◆ About this task ◆
Line by line, transcribe the material shown below exactly.

◆ Dataset extract ◆
=======
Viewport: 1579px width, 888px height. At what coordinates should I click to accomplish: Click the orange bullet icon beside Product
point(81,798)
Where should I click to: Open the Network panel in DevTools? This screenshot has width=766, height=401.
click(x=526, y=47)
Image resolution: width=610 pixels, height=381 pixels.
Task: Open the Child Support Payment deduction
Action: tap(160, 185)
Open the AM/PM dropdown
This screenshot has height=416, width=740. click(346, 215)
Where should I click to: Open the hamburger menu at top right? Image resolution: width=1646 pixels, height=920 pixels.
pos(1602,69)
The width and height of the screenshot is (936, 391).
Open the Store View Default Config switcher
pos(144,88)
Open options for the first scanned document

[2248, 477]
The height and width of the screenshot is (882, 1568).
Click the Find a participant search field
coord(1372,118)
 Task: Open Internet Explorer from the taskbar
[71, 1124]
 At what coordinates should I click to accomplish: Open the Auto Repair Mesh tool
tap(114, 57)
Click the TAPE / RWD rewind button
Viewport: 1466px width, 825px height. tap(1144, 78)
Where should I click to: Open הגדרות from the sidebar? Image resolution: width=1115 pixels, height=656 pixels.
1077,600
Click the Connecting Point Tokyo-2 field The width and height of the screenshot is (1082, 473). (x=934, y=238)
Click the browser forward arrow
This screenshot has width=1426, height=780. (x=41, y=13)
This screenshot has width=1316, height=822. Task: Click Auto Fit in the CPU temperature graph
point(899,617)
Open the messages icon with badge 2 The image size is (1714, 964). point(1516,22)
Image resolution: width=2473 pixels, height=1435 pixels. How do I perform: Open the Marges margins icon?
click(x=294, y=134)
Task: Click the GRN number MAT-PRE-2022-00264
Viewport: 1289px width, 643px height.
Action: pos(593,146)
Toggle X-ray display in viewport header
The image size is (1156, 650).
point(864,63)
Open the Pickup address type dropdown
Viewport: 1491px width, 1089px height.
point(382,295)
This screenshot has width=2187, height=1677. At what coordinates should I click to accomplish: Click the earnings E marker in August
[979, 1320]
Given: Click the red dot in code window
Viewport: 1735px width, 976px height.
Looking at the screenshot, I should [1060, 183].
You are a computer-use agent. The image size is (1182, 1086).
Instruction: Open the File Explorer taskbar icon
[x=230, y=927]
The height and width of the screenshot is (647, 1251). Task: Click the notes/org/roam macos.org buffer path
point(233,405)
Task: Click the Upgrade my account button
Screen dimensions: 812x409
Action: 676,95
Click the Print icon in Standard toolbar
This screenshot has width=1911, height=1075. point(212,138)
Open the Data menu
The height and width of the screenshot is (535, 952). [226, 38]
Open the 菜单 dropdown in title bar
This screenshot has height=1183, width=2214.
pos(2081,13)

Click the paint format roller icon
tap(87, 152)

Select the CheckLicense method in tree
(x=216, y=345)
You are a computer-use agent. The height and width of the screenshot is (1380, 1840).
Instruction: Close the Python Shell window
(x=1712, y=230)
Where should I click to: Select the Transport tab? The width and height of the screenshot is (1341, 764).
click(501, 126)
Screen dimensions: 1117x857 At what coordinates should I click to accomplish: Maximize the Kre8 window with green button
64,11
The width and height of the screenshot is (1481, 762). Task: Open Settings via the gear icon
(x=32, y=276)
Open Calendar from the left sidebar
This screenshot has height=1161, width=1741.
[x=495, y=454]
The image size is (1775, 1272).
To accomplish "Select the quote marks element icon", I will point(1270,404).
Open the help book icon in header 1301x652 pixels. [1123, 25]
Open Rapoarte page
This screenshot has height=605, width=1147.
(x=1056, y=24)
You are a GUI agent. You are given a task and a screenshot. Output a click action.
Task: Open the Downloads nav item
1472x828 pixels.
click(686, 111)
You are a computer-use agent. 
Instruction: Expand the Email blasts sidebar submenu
=======
◆ Solution to the problem ◆
Viewport: 1579px width, 888px height. At what coordinates should I click to accomplish: Click the orange bullet icon beside Product
point(81,798)
Where should I click to: Open the Network panel in DevTools? This screenshot has width=766, height=401.
click(x=526, y=47)
Image resolution: width=610 pixels, height=381 pixels.
Task: Open the Child Support Payment deduction
Action: tap(160, 185)
Open the AM/PM dropdown
This screenshot has height=416, width=740. click(346, 215)
Where should I click to: Open the hamburger menu at top right? Image resolution: width=1646 pixels, height=920 pixels.
pos(1602,69)
The width and height of the screenshot is (936, 391).
Open the Store View Default Config switcher
pos(144,88)
Open options for the first scanned document

[2248, 477]
The height and width of the screenshot is (882, 1568).
Click the Find a participant search field
coord(1372,118)
 Task: Open Internet Explorer from the taskbar
[71, 1124]
 At what coordinates should I click to accomplish: Open the Auto Repair Mesh tool
tap(114, 57)
Click the TAPE / RWD rewind button
Viewport: 1466px width, 825px height. tap(1144, 78)
Where should I click to: Open הגדרות from the sidebar? Image resolution: width=1115 pixels, height=656 pixels.
1077,600
Click the Connecting Point Tokyo-2 field The width and height of the screenshot is (1082, 473). (x=934, y=238)
Click the browser forward arrow
This screenshot has width=1426, height=780. (x=41, y=13)
This screenshot has width=1316, height=822. Task: Click Auto Fit in the CPU temperature graph
point(899,617)
Open the messages icon with badge 2 The image size is (1714, 964). point(1516,22)
Image resolution: width=2473 pixels, height=1435 pixels. How do I perform: Open the Marges margins icon?
click(x=294, y=134)
Task: Click the GRN number MAT-PRE-2022-00264
Viewport: 1289px width, 643px height.
Action: pos(593,146)
Toggle X-ray display in viewport header
The image size is (1156, 650).
point(864,63)
Open the Pickup address type dropdown
Viewport: 1491px width, 1089px height.
point(382,295)
This screenshot has width=2187, height=1677. At what coordinates should I click to accomplish: Click the earnings E marker in August
[979, 1320]
Given: Click the red dot in code window
Viewport: 1735px width, 976px height.
Looking at the screenshot, I should [1060, 183].
You are a computer-use agent. The image size is (1182, 1086).
Instruction: Open the File Explorer taskbar icon
[x=230, y=927]
The height and width of the screenshot is (647, 1251). Task: Click the notes/org/roam macos.org buffer path
point(233,405)
Task: Click the Upgrade my account button
Screen dimensions: 812x409
Action: 676,95
Click the Print icon in Standard toolbar
This screenshot has width=1911, height=1075. point(212,138)
Open the Data menu
The height and width of the screenshot is (535, 952). [226, 38]
Open the 菜单 dropdown in title bar
This screenshot has height=1183, width=2214.
pos(2081,13)

Click the paint format roller icon
tap(87, 152)

Select the CheckLicense method in tree
(x=216, y=345)
You are a computer-use agent. The height and width of the screenshot is (1380, 1840).
Instruction: Close the Python Shell window
(x=1712, y=230)
Where should I click to: Select the Transport tab? The width and height of the screenshot is (1341, 764).
click(501, 126)
Screen dimensions: 1117x857 At what coordinates should I click to accomplish: Maximize the Kre8 window with green button
64,11
The width and height of the screenshot is (1481, 762). Task: Open Settings via the gear icon
(x=32, y=276)
Open Calendar from the left sidebar
This screenshot has height=1161, width=1741.
[x=495, y=454]
The image size is (1775, 1272).
To accomplish "Select the quote marks element icon", I will point(1270,404).
Open the help book icon in header 1301x652 pixels. [1123, 25]
Open Rapoarte page
This screenshot has height=605, width=1147.
(x=1056, y=24)
You are a GUI agent. You are given a task and a screenshot. Output a click action.
Task: Open the Downloads nav item
1472x828 pixels.
click(686, 111)
You are a computer-use agent. 
Instruction: Expand the Email blasts sidebar submenu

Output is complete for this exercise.